Cabral e Cesco (2007) analisaram os aspectos político-administrativos da instituição das madeiras de lei, utilizando vasta documentação administrativa relativa ao Rio de Janeiro e à Santa Catarina de fins do século XVIII e começos do XIX. Inspirando-se, então, nos insights de E. P. Thompson, os autores procuraram descrever a referida instituição como uma prática florestal que emergia como resultado dinâmico das relações sócio-políticas estabelecidas entre a burocracia florestal, concebida como um grupo de indivíduos dotados de interesses pessoais e plenamente conscientes das peculiaridades sociais e ecológicas do ambiente no qual atuavam, e os produtores rurais, para os quais o acesso contínuo à madeira era fundamental.

3 Brasil contemporâneo

Da independência política, em 1822, até meados do século XX, as principais transformações da indústria madeireira nacional parecem ter ocorrido na esfera da tecnologia de processamento.

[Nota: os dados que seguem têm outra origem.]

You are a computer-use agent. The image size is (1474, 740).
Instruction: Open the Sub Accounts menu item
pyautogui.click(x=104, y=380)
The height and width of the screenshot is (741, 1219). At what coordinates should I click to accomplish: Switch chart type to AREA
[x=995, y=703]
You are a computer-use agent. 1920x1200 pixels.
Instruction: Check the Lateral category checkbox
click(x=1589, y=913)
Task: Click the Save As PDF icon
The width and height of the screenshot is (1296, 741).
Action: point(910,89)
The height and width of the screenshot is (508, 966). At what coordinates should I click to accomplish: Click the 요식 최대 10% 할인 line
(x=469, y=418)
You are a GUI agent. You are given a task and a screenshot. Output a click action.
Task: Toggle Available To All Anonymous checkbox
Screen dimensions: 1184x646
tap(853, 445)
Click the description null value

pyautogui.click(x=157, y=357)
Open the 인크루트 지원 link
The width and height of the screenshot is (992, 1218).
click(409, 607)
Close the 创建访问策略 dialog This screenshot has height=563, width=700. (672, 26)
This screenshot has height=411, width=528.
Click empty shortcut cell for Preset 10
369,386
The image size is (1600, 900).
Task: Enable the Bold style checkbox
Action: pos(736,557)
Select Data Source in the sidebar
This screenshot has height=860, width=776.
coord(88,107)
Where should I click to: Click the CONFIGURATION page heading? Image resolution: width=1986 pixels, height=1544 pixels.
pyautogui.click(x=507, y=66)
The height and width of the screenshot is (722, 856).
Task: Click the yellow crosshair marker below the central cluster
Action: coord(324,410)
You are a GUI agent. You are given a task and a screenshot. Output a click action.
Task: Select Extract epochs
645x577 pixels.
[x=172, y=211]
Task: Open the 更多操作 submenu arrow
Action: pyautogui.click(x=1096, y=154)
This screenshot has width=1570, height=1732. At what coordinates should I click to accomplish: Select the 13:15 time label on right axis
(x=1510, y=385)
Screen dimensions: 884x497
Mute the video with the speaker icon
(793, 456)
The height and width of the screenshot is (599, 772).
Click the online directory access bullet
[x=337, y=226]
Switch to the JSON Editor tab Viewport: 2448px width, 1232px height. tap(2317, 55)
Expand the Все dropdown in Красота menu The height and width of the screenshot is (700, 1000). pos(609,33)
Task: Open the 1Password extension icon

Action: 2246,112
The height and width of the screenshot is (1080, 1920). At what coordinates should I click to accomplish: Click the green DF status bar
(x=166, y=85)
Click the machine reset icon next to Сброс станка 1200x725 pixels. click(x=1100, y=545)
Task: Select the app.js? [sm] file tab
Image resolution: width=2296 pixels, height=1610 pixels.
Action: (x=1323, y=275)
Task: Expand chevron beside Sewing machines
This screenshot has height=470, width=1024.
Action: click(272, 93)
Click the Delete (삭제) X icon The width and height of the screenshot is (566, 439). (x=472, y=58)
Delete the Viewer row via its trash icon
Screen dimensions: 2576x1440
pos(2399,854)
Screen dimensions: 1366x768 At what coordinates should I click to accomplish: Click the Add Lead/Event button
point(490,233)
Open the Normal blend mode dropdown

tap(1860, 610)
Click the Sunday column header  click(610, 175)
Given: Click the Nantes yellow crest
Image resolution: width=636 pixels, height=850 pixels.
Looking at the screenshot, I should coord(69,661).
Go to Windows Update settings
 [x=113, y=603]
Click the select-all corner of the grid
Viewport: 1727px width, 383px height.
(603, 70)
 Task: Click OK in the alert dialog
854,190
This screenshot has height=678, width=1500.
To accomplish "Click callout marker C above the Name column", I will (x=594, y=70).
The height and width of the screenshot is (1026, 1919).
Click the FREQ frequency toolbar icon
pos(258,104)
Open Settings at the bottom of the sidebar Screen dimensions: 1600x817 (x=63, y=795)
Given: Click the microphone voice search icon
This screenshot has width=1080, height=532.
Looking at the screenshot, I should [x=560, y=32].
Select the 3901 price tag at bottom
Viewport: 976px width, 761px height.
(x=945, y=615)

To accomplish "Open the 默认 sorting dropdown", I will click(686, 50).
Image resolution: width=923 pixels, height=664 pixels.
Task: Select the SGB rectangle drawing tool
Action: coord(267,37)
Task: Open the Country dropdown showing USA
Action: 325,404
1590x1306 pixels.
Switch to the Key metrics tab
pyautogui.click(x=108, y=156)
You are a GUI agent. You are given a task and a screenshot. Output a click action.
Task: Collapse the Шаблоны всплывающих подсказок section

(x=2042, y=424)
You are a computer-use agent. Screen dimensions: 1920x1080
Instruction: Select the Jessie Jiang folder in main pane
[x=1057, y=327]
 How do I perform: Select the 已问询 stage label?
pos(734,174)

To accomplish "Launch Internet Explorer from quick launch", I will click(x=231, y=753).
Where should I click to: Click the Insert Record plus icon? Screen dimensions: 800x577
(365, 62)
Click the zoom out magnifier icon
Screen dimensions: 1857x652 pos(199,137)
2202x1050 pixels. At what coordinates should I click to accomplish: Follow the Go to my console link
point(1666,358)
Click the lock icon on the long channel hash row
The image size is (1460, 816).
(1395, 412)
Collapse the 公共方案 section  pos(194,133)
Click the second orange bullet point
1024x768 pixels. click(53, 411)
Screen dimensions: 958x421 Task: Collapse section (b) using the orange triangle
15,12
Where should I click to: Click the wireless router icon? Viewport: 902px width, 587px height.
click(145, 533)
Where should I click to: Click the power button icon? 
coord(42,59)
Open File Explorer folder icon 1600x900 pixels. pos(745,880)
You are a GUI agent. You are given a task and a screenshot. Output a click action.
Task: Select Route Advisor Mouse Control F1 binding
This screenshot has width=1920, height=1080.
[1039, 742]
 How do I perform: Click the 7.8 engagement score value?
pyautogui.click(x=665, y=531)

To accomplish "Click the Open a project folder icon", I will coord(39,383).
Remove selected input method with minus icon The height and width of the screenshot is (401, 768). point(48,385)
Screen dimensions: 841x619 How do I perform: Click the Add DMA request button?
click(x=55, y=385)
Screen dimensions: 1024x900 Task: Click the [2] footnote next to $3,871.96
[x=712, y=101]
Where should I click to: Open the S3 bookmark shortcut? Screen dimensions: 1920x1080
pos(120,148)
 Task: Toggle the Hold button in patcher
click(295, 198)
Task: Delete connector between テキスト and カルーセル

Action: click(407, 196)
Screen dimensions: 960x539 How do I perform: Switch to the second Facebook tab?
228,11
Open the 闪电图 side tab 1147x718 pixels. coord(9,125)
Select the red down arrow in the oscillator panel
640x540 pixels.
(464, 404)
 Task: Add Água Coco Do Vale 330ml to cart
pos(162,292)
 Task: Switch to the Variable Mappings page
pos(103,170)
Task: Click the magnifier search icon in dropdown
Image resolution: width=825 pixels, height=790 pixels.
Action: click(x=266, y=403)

Equipamentos de serraria tornaram-se comuns na década de 1820; em 1838, havia 53 serrarias em São Paulo. Nos anos 1850, a siderúrgica de Monlevade, em Minas Gerais, estava fabricando lâminas para serrarias. As serras operadas mecanicamente tornavam mais comerciais as espécies de valor inferior no mercado interno; reduziam, até pela metade, os custos de construção e estimulavam a indústria naval (DEAN, 1996, p. 180).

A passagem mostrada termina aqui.